- Stated goal
In the discussion excerpt about state laws below, which state gives employees the right to sit at work if they do not need to stand?

Makes sense to me to play to where the ball will likely be, not currently is, if your investment timeframe will be many years in the future. I believe Texas just effectively came to within an inch of banning abortions outright, but effectively they reduced people’s access to it.

My prediction is state governments will make a big difference in quality of life for many people.

I was going to say the same as you did: SCOTUS may very well make the legality of abortion a state-controlled issue, so that's definitely at risk in Ohio.
Ohio has no parental leave laws, especially ones that provide women with automatic 6 to 8 weeks of disability leave for the period before and after childbirth.

California does. CA also has other protections beyond federal ones for breastfeeding and other pregnancy related accommodations, and gives employees the right to sit at work if they do not need to stand.

I would not raise my kids in a state outside of CA to WA and NJ to MA and IL just for this reason.

> Ohio has no parental leave laws, especially ones that provide women with automatic 6 to 8 weeks of disability leave for the period before and after childbirth.

How is this a "personal liberty" thing? This in turn is probably violating the freedom of association that employers have...

>breastfeeding and other pregnancy related accommodations, and gives employees the right to sit at work if they do not need to stand

All of these trade one liberty for the other.

Of course, there is no free lunch. But nature dictates that if you want society to have workers in the future, women need to make a huge sacrifice.

So you can either worry about the small picture and employers losing a little freedom about who they have to employ. Or you can look at the big picture and realize that for women to maintain financial independence and still be incentivized to have kids, society needs to offer them something.

The first thing I thought about was tornados, actually. That Amazon facility in Missouri was just totally flattened back in December. Given the cost of manufacturing chips, it seems like it would be a huge loss if it was hit.
Columbus doesn't typically get strong tornadoes, although with climate change, anything is possible.

- Data lines
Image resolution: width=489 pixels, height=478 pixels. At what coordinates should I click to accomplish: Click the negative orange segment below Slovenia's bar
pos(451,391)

- Correct output
California.